* [Material for this task]

## Begin

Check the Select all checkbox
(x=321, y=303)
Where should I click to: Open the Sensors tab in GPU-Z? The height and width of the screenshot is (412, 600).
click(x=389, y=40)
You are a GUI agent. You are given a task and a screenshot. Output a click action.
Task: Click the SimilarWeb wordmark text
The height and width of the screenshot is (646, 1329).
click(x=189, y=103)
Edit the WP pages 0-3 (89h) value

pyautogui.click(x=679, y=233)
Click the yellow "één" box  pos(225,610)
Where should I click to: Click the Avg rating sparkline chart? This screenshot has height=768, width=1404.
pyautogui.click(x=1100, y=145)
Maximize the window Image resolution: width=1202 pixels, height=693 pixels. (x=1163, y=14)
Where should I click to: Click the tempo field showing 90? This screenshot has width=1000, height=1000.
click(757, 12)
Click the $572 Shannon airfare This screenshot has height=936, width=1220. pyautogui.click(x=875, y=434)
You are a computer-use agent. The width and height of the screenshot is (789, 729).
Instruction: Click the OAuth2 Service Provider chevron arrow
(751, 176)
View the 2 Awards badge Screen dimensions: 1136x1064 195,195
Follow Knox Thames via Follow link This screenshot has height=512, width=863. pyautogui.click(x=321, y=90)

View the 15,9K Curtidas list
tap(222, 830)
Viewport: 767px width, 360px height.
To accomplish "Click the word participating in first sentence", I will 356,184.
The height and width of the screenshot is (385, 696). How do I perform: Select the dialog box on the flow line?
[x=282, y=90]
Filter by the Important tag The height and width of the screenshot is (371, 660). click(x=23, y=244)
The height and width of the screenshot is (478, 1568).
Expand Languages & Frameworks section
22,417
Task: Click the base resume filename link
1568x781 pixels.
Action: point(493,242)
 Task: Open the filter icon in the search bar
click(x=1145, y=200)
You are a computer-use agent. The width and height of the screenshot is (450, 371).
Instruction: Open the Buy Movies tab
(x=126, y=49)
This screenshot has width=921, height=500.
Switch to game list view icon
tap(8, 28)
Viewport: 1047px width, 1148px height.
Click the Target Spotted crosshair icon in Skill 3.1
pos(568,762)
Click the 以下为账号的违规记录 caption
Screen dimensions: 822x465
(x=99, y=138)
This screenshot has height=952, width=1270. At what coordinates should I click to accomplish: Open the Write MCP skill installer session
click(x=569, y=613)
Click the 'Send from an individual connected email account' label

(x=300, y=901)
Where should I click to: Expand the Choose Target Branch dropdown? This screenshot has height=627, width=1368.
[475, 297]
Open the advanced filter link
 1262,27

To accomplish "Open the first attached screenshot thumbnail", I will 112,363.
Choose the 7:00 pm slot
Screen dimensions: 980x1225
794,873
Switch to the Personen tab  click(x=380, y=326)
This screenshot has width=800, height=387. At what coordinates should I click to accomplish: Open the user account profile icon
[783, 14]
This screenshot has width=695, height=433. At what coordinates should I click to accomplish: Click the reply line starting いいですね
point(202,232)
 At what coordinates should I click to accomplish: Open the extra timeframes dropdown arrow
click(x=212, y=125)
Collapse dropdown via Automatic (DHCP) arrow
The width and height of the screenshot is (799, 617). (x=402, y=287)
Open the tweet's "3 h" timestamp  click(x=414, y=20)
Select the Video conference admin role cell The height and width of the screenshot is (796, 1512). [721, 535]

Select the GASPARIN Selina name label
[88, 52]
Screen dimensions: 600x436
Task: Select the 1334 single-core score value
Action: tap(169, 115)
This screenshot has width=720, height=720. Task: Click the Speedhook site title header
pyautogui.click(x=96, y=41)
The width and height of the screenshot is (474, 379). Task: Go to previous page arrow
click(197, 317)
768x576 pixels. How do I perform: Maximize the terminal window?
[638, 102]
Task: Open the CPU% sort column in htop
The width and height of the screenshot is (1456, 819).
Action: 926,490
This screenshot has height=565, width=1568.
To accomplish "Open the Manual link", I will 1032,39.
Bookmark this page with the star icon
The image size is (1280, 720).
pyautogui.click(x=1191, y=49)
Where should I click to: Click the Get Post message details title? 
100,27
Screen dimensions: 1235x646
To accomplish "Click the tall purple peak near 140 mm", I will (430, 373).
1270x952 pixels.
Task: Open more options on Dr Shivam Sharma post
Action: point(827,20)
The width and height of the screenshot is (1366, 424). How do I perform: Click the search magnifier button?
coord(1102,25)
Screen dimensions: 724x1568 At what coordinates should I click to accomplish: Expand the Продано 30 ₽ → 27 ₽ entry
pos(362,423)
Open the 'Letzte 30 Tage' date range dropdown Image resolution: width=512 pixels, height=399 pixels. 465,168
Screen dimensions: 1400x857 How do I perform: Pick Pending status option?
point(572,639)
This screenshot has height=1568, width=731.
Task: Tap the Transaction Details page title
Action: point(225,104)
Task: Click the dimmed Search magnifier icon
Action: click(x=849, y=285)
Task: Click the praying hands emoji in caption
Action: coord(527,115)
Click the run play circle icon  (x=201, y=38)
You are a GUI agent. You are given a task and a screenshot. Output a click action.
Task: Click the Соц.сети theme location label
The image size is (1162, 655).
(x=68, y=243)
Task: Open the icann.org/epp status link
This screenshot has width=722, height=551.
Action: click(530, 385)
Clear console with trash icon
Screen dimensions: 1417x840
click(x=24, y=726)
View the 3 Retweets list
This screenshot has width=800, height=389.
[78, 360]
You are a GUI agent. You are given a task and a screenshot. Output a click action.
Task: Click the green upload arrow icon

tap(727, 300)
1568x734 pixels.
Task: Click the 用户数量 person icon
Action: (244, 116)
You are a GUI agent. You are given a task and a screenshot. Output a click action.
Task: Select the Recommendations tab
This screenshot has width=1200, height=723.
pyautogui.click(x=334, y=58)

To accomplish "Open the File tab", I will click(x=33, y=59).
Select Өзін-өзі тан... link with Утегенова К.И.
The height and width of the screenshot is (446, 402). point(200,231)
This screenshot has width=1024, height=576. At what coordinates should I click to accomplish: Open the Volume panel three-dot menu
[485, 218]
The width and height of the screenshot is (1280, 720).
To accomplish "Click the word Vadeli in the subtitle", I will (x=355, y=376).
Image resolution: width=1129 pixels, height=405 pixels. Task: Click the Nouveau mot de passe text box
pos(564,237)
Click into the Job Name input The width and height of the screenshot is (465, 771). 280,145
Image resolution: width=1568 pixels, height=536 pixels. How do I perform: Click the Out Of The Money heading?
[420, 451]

## End

* [Problem description] Copy out every one of the rows above word for word, keeping each line as it stands.

* [Solution]
Check the Select all checkbox
(x=321, y=303)
Where should I click to: Open the Sensors tab in GPU-Z? The height and width of the screenshot is (412, 600).
click(x=389, y=40)
You are a GUI agent. You are given a task and a screenshot. Output a click action.
Task: Click the SimilarWeb wordmark text
The height and width of the screenshot is (646, 1329).
click(x=189, y=103)
Edit the WP pages 0-3 (89h) value

pyautogui.click(x=679, y=233)
Click the yellow "één" box  pos(225,610)
Where should I click to: Click the Avg rating sparkline chart? This screenshot has height=768, width=1404.
pyautogui.click(x=1100, y=145)
Maximize the window Image resolution: width=1202 pixels, height=693 pixels. (x=1163, y=14)
Where should I click to: Click the tempo field showing 90? This screenshot has width=1000, height=1000.
click(757, 12)
Click the $572 Shannon airfare This screenshot has height=936, width=1220. pyautogui.click(x=875, y=434)
You are a computer-use agent. The width and height of the screenshot is (789, 729).
Instruction: Click the OAuth2 Service Provider chevron arrow
(751, 176)
View the 2 Awards badge Screen dimensions: 1136x1064 195,195
Follow Knox Thames via Follow link This screenshot has height=512, width=863. pyautogui.click(x=321, y=90)

View the 15,9K Curtidas list
tap(222, 830)
Viewport: 767px width, 360px height.
To accomplish "Click the word participating in first sentence", I will 356,184.
The height and width of the screenshot is (385, 696). How do I perform: Select the dialog box on the flow line?
[x=282, y=90]
Filter by the Important tag The height and width of the screenshot is (371, 660). click(x=23, y=244)
The height and width of the screenshot is (478, 1568).
Expand Languages & Frameworks section
22,417
Task: Click the base resume filename link
1568x781 pixels.
Action: point(493,242)
 Task: Open the filter icon in the search bar
click(x=1145, y=200)
You are a computer-use agent. The width and height of the screenshot is (450, 371).
Instruction: Open the Buy Movies tab
(x=126, y=49)
This screenshot has width=921, height=500.
Switch to game list view icon
tap(8, 28)
Viewport: 1047px width, 1148px height.
Click the Target Spotted crosshair icon in Skill 3.1
pos(568,762)
Click the 以下为账号的违规记录 caption
Screen dimensions: 822x465
(x=99, y=138)
This screenshot has height=952, width=1270. At what coordinates should I click to accomplish: Open the Write MCP skill installer session
click(x=569, y=613)
Click the 'Send from an individual connected email account' label

(x=300, y=901)
Where should I click to: Expand the Choose Target Branch dropdown? This screenshot has height=627, width=1368.
[475, 297]
Open the advanced filter link
 1262,27

To accomplish "Open the first attached screenshot thumbnail", I will 112,363.
Choose the 7:00 pm slot
Screen dimensions: 980x1225
794,873
Switch to the Personen tab  click(x=380, y=326)
This screenshot has width=800, height=387. At what coordinates should I click to accomplish: Open the user account profile icon
[783, 14]
This screenshot has width=695, height=433. At what coordinates should I click to accomplish: Click the reply line starting いいですね
point(202,232)
 At what coordinates should I click to accomplish: Open the extra timeframes dropdown arrow
click(x=212, y=125)
Collapse dropdown via Automatic (DHCP) arrow
The width and height of the screenshot is (799, 617). (x=402, y=287)
Open the tweet's "3 h" timestamp  click(x=414, y=20)
Select the Video conference admin role cell The height and width of the screenshot is (796, 1512). [721, 535]

Select the GASPARIN Selina name label
[88, 52]
Screen dimensions: 600x436
Task: Select the 1334 single-core score value
Action: tap(169, 115)
This screenshot has width=720, height=720. Task: Click the Speedhook site title header
pyautogui.click(x=96, y=41)
The width and height of the screenshot is (474, 379). Task: Go to previous page arrow
click(197, 317)
768x576 pixels. How do I perform: Maximize the terminal window?
[638, 102]
Task: Open the CPU% sort column in htop
The width and height of the screenshot is (1456, 819).
Action: 926,490
This screenshot has height=565, width=1568.
To accomplish "Open the Manual link", I will 1032,39.
Bookmark this page with the star icon
The image size is (1280, 720).
pyautogui.click(x=1191, y=49)
Where should I click to: Click the Get Post message details title? 
100,27
Screen dimensions: 1235x646
To accomplish "Click the tall purple peak near 140 mm", I will (430, 373).
1270x952 pixels.
Task: Open more options on Dr Shivam Sharma post
Action: point(827,20)
The width and height of the screenshot is (1366, 424). How do I perform: Click the search magnifier button?
coord(1102,25)
Screen dimensions: 724x1568 At what coordinates should I click to accomplish: Expand the Продано 30 ₽ → 27 ₽ entry
pos(362,423)
Open the 'Letzte 30 Tage' date range dropdown Image resolution: width=512 pixels, height=399 pixels. 465,168
Screen dimensions: 1400x857 How do I perform: Pick Pending status option?
point(572,639)
This screenshot has height=1568, width=731.
Task: Tap the Transaction Details page title
Action: point(225,104)
Task: Click the dimmed Search magnifier icon
Action: click(x=849, y=285)
Task: Click the praying hands emoji in caption
Action: coord(527,115)
Click the run play circle icon  (x=201, y=38)
You are a GUI agent. You are given a task and a screenshot. Output a click action.
Task: Click the Соц.сети theme location label
The image size is (1162, 655).
(x=68, y=243)
Task: Open the icann.org/epp status link
This screenshot has width=722, height=551.
Action: click(530, 385)
Clear console with trash icon
Screen dimensions: 1417x840
click(x=24, y=726)
View the 3 Retweets list
This screenshot has width=800, height=389.
[78, 360]
You are a GUI agent. You are given a task and a screenshot. Output a click action.
Task: Click the green upload arrow icon

tap(727, 300)
1568x734 pixels.
Task: Click the 用户数量 person icon
Action: (244, 116)
You are a GUI agent. You are given a task and a screenshot. Output a click action.
Task: Select the Recommendations tab
This screenshot has width=1200, height=723.
pyautogui.click(x=334, y=58)

To accomplish "Open the File tab", I will click(x=33, y=59).
Select Өзін-өзі тан... link with Утегенова К.И.
The height and width of the screenshot is (446, 402). point(200,231)
This screenshot has width=1024, height=576. At what coordinates should I click to accomplish: Open the Volume panel three-dot menu
[485, 218]
The width and height of the screenshot is (1280, 720).
To accomplish "Click the word Vadeli in the subtitle", I will (x=355, y=376).
Image resolution: width=1129 pixels, height=405 pixels. Task: Click the Nouveau mot de passe text box
pos(564,237)
Click into the Job Name input The width and height of the screenshot is (465, 771). 280,145
Image resolution: width=1568 pixels, height=536 pixels. How do I perform: Click the Out Of The Money heading?
[420, 451]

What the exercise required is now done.